"You'll not go to law about it."
"Perhaps."
Mrs. Murdoch was so evidently distressed that finally Mr. Snyder who was too good-hearted to insist upon ready money, made a proposition that Donald should work out the amount. "I have a pretty good patch of berries every year," he said, "and I always have to hire a few pickers. Now, I'll be easy with you, but it is only right that the boy should be made to do something about this, and I shall expect him to work out every dollar." This arrangement was finally agreed upon, for Donald thought he would rather enjoy a free time among the strawberry beds, and he was so relieved at getting off thus easily that he was ready to give Eleanor credit for all her influence in his behalf. So that Mrs. Murdoch began to think that, after all, she might have misjudged Eleanor.
This was the end of any trouble with Don, so far as Eleanor was concerned, and indeed, so far as it affected others, for he needed just such a lesson and after many days of wearisome, back-breaking work among the strawberry beds, work which Mr. Snyder made in no way easy for him, he realized that one must respect the property of others, and that in this world a person cannot be allowed his own way without regard to the rights of others.

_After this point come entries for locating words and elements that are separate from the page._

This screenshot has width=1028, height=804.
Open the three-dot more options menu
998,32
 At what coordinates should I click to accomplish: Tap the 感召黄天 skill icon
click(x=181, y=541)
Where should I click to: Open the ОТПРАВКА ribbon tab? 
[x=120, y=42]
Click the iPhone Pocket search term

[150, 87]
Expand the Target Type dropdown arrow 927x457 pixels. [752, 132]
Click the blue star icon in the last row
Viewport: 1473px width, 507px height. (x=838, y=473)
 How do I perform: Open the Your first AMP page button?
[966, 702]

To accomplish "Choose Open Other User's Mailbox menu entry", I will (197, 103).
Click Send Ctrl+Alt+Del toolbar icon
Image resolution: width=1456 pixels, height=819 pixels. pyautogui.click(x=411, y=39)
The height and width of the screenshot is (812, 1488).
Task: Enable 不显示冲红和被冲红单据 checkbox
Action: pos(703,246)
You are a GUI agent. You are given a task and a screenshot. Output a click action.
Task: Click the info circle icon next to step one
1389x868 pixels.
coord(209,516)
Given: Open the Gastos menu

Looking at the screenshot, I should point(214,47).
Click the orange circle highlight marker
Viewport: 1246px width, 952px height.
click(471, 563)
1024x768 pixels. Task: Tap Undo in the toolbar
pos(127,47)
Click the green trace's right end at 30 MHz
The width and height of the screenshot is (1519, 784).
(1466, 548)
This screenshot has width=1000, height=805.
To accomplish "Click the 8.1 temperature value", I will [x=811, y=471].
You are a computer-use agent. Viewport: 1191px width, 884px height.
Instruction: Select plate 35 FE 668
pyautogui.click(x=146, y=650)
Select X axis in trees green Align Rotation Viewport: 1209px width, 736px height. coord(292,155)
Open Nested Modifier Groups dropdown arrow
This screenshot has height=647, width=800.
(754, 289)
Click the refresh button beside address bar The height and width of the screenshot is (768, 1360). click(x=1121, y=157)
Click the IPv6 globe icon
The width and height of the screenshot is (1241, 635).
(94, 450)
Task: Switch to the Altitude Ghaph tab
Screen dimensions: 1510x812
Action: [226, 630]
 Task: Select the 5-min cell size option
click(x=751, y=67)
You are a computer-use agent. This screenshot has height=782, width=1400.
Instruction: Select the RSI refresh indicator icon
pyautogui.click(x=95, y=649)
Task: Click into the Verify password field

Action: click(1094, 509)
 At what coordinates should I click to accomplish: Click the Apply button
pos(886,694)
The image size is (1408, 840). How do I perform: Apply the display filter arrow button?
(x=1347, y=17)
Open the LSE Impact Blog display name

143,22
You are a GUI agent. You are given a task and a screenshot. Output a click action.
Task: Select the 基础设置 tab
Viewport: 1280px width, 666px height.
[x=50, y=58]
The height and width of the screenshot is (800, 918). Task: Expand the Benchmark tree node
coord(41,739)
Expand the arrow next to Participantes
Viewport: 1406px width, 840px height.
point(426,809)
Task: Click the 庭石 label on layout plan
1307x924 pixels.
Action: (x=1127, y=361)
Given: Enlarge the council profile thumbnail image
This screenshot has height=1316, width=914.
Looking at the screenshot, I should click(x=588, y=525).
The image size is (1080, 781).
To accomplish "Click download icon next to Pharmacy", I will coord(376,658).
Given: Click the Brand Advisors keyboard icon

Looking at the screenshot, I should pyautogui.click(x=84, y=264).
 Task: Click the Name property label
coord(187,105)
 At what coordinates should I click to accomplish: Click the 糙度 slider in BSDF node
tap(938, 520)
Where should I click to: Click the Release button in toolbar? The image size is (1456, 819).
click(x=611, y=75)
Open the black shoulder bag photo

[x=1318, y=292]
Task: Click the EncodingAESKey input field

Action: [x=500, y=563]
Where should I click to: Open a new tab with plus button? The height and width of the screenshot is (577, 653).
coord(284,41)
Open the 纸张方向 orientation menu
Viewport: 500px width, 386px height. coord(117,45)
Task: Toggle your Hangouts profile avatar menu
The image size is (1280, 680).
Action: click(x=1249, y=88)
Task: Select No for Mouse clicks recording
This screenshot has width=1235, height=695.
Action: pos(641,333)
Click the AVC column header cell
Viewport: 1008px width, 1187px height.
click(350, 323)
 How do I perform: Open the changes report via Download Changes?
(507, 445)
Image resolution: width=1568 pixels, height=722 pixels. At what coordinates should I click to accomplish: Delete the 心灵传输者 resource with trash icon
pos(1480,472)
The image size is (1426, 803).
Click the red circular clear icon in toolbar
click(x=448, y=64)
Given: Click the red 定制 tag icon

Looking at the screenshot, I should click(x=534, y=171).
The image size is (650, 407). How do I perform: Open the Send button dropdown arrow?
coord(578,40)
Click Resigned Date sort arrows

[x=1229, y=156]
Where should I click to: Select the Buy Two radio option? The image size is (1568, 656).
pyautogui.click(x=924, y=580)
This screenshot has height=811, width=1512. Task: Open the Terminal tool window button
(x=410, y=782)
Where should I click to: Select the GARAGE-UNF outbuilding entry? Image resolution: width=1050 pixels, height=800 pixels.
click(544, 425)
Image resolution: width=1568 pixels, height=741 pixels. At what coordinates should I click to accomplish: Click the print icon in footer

But the rest of the winter passed happily enough. In the spring came Grandpa and Grandma Dallas, and thinking that his little granddaughter looked rather thin and pale, grandpa consulted his son with the result that Eleanor was told that her grandfather meant to buy her a little Shetland pony that she might spend the greater part of her time out in the fresh air without getting too tired.
"Do you hear? Oh, Rock! Oh, Florence, do you hear?" cried Eleanor, upon being told the news. "Oh, grandpa, when will you get it?"
"As soon as we can find one that is gentle and well-trained," he answered smiling. "Do you know of any one who has such a pony for sale?"
"No, not now. I did know a darling of a pony; it was Zula's, that little gipsy girl's. Oh, if the gipsies were here, perhaps they would have one to sell. They had one and Zula wanted me to buy it."
"I am afraid they would be rather unreliable people to buy from," her grandfather said.
"Oh, but they are really not so bad. Zula loved her brother dearly and her pony too, and they were very good to Bubbles."